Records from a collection
■ ■ ■ ■ ■

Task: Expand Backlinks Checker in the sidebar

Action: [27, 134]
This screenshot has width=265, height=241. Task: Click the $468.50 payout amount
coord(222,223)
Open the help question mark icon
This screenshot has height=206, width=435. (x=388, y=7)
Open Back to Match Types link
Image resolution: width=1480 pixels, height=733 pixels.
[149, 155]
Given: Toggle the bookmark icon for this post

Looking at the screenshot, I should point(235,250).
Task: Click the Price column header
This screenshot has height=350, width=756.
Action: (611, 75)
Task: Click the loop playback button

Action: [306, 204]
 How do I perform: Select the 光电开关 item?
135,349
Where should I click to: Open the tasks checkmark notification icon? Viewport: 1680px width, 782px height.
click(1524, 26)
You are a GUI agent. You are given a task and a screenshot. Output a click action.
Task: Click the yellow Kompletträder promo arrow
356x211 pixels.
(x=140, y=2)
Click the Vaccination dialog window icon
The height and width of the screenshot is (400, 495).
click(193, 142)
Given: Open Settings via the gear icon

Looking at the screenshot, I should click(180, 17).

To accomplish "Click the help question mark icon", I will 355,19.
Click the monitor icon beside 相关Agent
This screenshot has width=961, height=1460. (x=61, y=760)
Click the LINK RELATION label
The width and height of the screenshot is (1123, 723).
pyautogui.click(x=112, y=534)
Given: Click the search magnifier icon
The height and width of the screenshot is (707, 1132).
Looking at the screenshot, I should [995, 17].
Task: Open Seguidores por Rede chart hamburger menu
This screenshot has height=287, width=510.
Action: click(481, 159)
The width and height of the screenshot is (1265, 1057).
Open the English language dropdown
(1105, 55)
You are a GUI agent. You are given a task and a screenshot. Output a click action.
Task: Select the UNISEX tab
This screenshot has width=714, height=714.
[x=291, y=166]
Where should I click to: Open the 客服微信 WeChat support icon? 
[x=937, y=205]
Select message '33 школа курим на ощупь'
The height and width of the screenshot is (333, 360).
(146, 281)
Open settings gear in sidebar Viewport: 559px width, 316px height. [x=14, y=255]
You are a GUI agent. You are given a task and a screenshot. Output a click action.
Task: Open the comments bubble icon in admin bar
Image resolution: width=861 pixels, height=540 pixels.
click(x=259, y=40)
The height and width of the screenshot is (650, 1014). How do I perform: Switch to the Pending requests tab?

■ ■ ■ ■ ■

> _THE PROBLEM_:
Reproduce the data shown above exactly.

> _WRITTEN ANSWER_:
Task: Expand Backlinks Checker in the sidebar

Action: [27, 134]
This screenshot has width=265, height=241. Task: Click the $468.50 payout amount
coord(222,223)
Open the help question mark icon
This screenshot has height=206, width=435. (x=388, y=7)
Open Back to Match Types link
Image resolution: width=1480 pixels, height=733 pixels.
[149, 155]
Given: Toggle the bookmark icon for this post

Looking at the screenshot, I should point(235,250).
Task: Click the Price column header
This screenshot has height=350, width=756.
Action: (611, 75)
Task: Click the loop playback button

Action: [306, 204]
 How do I perform: Select the 光电开关 item?
135,349
Where should I click to: Open the tasks checkmark notification icon? Viewport: 1680px width, 782px height.
click(1524, 26)
You are a GUI agent. You are given a task and a screenshot. Output a click action.
Task: Click the yellow Kompletträder promo arrow
356x211 pixels.
(x=140, y=2)
Click the Vaccination dialog window icon
The height and width of the screenshot is (400, 495).
click(193, 142)
Given: Open Settings via the gear icon

Looking at the screenshot, I should click(180, 17).

To accomplish "Click the help question mark icon", I will 355,19.
Click the monitor icon beside 相关Agent
This screenshot has width=961, height=1460. (x=61, y=760)
Click the LINK RELATION label
The width and height of the screenshot is (1123, 723).
pyautogui.click(x=112, y=534)
Given: Click the search magnifier icon
The height and width of the screenshot is (707, 1132).
Looking at the screenshot, I should [995, 17].
Task: Open Seguidores por Rede chart hamburger menu
This screenshot has height=287, width=510.
Action: click(481, 159)
The width and height of the screenshot is (1265, 1057).
Open the English language dropdown
(1105, 55)
You are a GUI agent. You are given a task and a screenshot. Output a click action.
Task: Select the UNISEX tab
This screenshot has width=714, height=714.
[x=291, y=166]
Where should I click to: Open the 客服微信 WeChat support icon? 
[x=937, y=205]
Select message '33 школа курим на ощупь'
The height and width of the screenshot is (333, 360).
(146, 281)
Open settings gear in sidebar Viewport: 559px width, 316px height. [x=14, y=255]
You are a GUI agent. You are given a task and a screenshot. Output a click action.
Task: Open the comments bubble icon in admin bar
Image resolution: width=861 pixels, height=540 pixels.
click(x=259, y=40)
The height and width of the screenshot is (650, 1014). How do I perform: Switch to the Pending requests tab?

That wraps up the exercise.